= Beginning of Section =

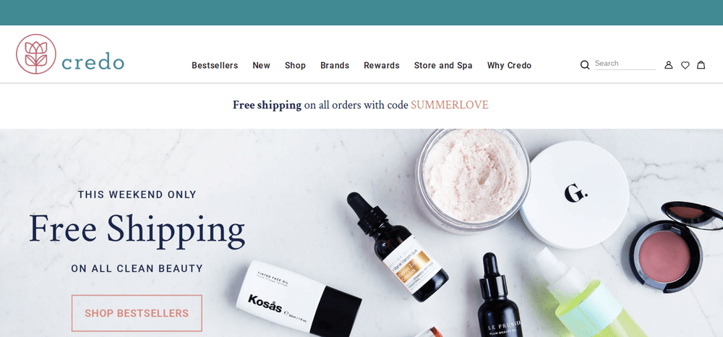
Task: Click the Kosas tinted face oil product
Action: pos(299,298)
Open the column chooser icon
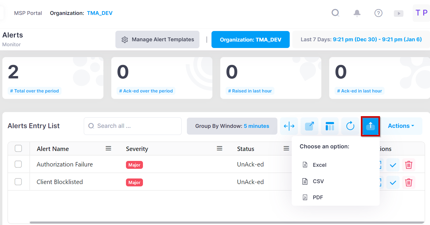430x225 pixels. (x=330, y=126)
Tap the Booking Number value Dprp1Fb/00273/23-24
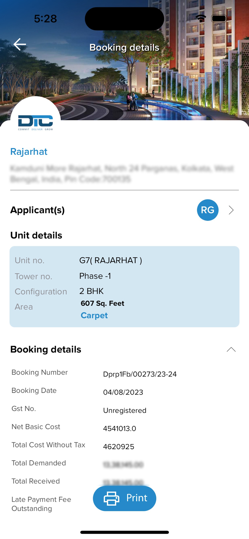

= End of Section =

> [Required action]:
When you reach the line that contains "Open the column chooser icon" in the records above, copy it and every line after it exactly through the last one, leaving out the pictures.

> [Finished exercise]:
Open the column chooser icon
430x225 pixels. (x=330, y=126)
Tap the Booking Number value Dprp1Fb/00273/23-24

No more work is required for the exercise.